%%
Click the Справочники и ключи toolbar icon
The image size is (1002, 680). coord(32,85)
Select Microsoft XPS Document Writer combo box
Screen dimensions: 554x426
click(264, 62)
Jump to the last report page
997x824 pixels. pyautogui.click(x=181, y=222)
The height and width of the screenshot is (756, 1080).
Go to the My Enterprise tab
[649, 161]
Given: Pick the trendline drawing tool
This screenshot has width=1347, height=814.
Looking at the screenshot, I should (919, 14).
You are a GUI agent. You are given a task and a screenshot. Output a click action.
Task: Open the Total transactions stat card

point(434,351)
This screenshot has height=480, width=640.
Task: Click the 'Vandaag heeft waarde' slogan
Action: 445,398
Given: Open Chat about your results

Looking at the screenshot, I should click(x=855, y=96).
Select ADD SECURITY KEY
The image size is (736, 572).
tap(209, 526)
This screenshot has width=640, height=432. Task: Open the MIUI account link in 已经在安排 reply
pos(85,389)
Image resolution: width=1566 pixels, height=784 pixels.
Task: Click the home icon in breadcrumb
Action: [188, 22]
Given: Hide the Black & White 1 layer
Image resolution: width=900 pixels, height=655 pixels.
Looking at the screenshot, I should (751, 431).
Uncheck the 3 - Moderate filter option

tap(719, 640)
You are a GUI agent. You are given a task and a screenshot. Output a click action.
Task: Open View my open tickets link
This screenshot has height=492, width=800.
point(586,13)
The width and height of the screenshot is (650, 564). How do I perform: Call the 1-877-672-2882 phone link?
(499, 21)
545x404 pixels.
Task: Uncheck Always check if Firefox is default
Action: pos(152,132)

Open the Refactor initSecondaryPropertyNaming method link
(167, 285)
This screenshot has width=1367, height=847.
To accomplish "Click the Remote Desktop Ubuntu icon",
%%
Task details>
From the line with "Given: Open Chat about your results" to the end of the listing above, set down every line exactly as it appears, both ends included.

Solution below>
Given: Open Chat about your results

Looking at the screenshot, I should click(x=855, y=96).
Select ADD SECURITY KEY
The image size is (736, 572).
tap(209, 526)
This screenshot has width=640, height=432. Task: Open the MIUI account link in 已经在安排 reply
pos(85,389)
Image resolution: width=1566 pixels, height=784 pixels.
Task: Click the home icon in breadcrumb
Action: [188, 22]
Given: Hide the Black & White 1 layer
Image resolution: width=900 pixels, height=655 pixels.
Looking at the screenshot, I should (751, 431).
Uncheck the 3 - Moderate filter option

tap(719, 640)
You are a GUI agent. You are given a task and a screenshot. Output a click action.
Task: Open View my open tickets link
This screenshot has height=492, width=800.
point(586,13)
The width and height of the screenshot is (650, 564). How do I perform: Call the 1-877-672-2882 phone link?
(499, 21)
545x404 pixels.
Task: Uncheck Always check if Firefox is default
Action: pos(152,132)

Open the Refactor initSecondaryPropertyNaming method link
(167, 285)
This screenshot has width=1367, height=847.
To accomplish "Click the Remote Desktop Ubuntu icon",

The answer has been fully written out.